When Apple announced iOS 13, it unveiled some new privacy features designed to limit or block data collection. From shutting the door on inferring location through WiFi or Bluetooth, to Sign In With Apple, the company continues to make data collection harder for the advertising industry.
One of the features is having a huge impact on the amount of location data advertisers are receiving. Since iOS 13 launched in September, iPhone users now receive regular reminders when an app is tracking their location. The reminder gives users the ability to set location tracking to "Always", "Only While Using the App", or "Never". According to DigiDay, that feature is already cutting the amount of location data flowing from users to advertisers.
According to Location Services, a location-verfication business, seven out of ten iPhone users downloaded iOS 13 in the first six weeks after launch, and that eighty-percent of those turned off all background location tracking. "People have decided to stop their phones' sharing location data at a universal level," said Jason Smith, chief business officer at Location Sciences.
"We're seeing less location data that's coming from the technology in someone's phone, which is the most precise source of mobile location data ... instead, there's a lot more of the lower-quality data."
Benoit Grouchko, who runs the ad tech business Teemo, says that opt-in rates for users to share data from apps running in the background is now 50%, down from close to 100% just three years ago.

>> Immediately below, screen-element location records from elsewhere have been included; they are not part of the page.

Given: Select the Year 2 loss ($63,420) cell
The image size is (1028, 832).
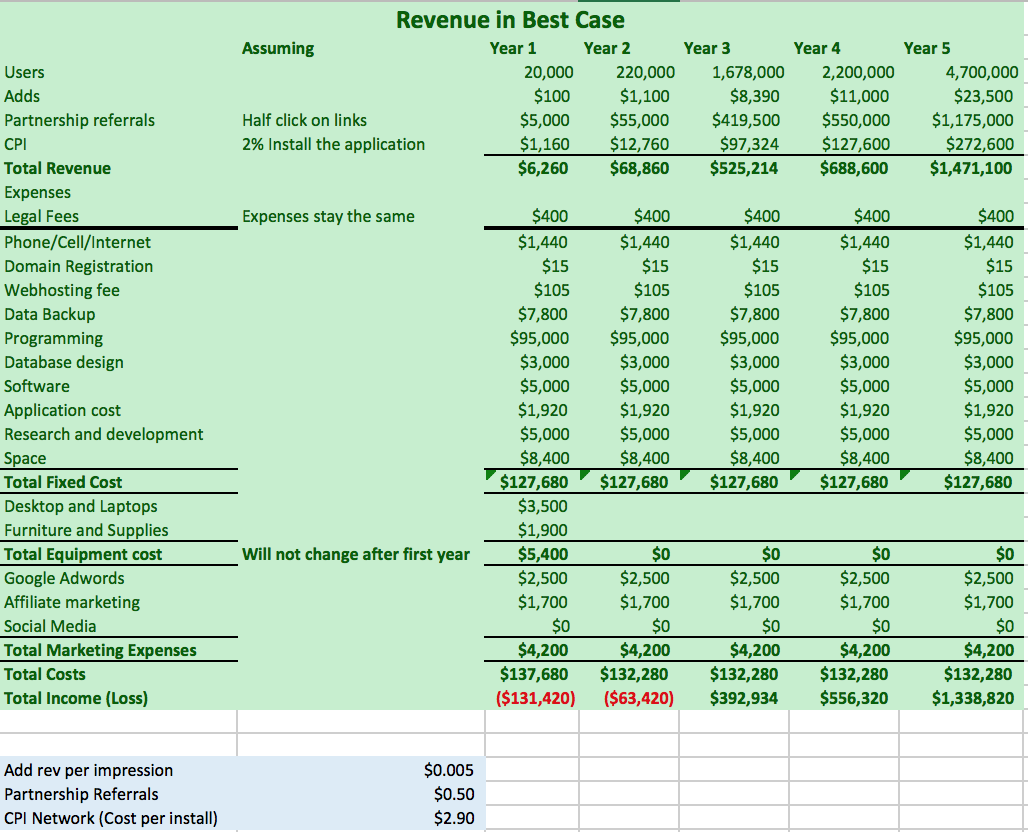Looking at the screenshot, I should point(637,698).
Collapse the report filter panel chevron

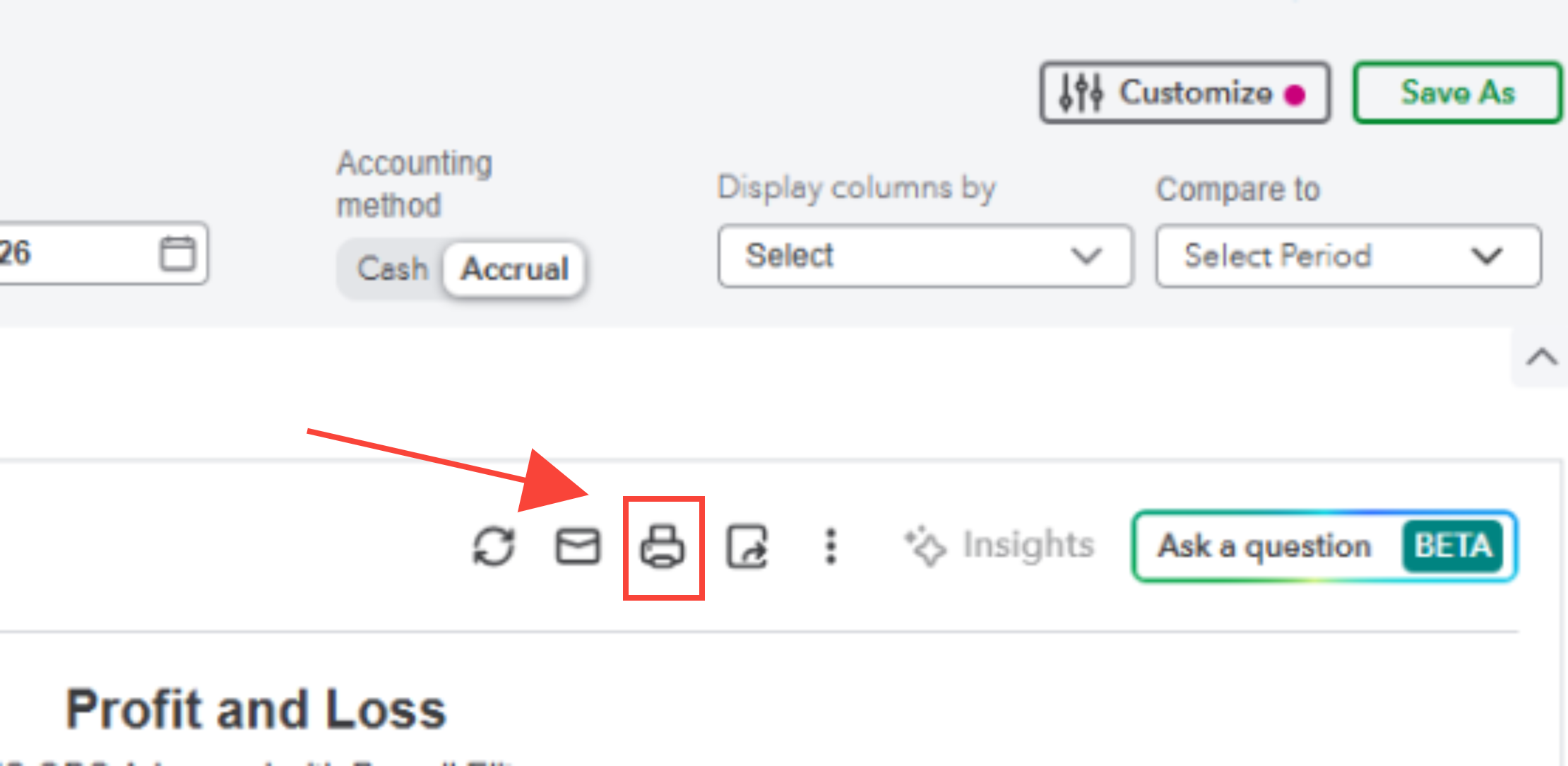(x=1541, y=358)
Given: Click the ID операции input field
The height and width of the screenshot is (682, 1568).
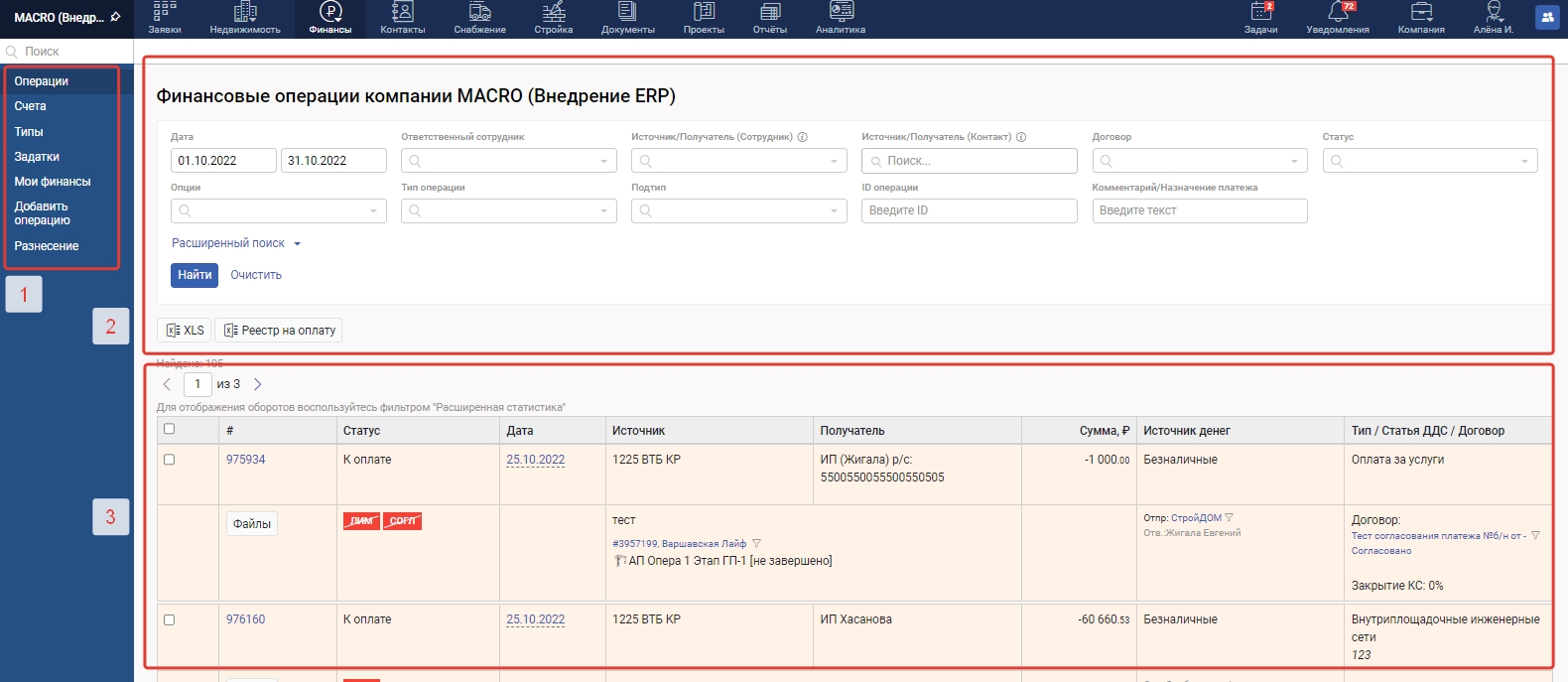Looking at the screenshot, I should (x=969, y=210).
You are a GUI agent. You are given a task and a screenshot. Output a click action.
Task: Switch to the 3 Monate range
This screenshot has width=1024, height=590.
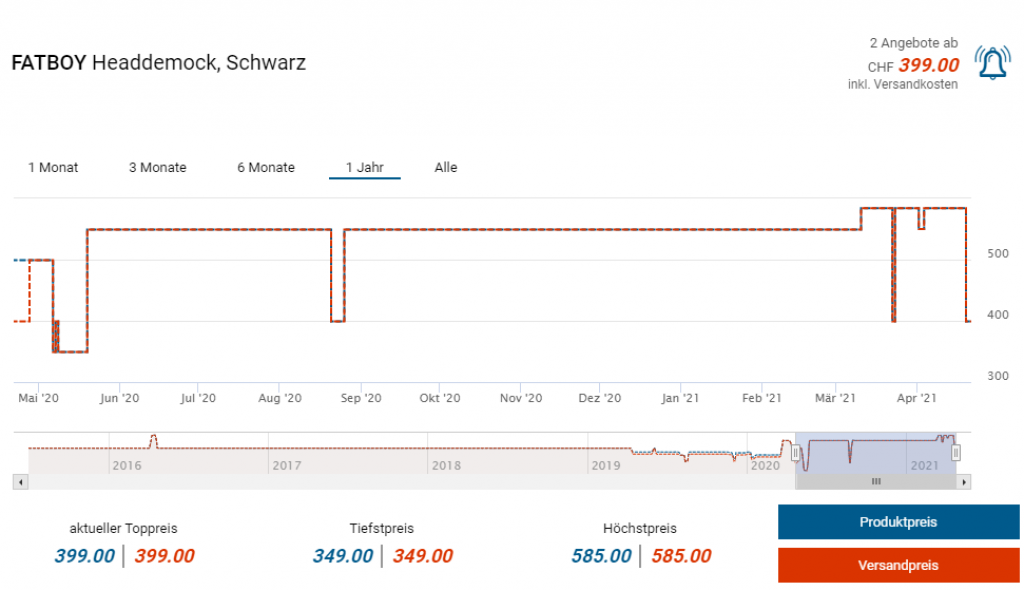tap(157, 167)
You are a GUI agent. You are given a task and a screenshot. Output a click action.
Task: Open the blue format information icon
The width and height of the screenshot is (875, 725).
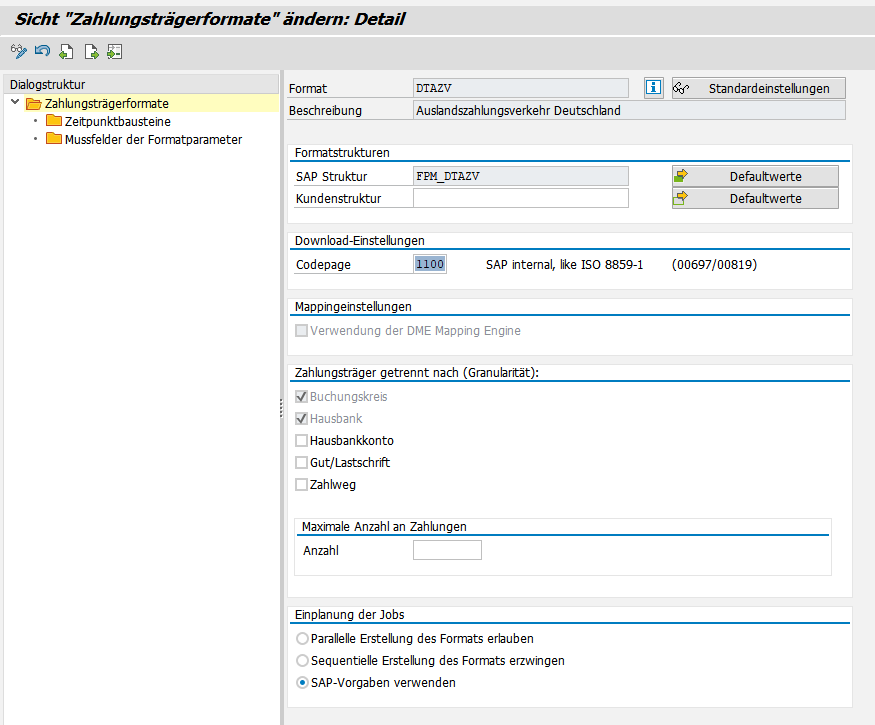[x=654, y=88]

The new challenge for advertisers in a privacy focused market is to put in the time and effort to differentiate themselves, says Raman Sidhu, cofounder of Beemray.
"The state of the location data industry is similar to most things in ad tech ... anyone exploring how to deal with location data in a privacy-centric world is best positioned to deliver sustainable differentiation and growth to advertisers and publishers."
Doug Chisholm, CEO of Rippll, says that the location data business is still growing in spite of the new privacy features rolling out to iPhone users.
"We're still being approached by location data businesses that are telling us they're growing, and more importantly ... have more data than they did a year ago ... I haven't seen any change in the amount or type of data being collected and sold."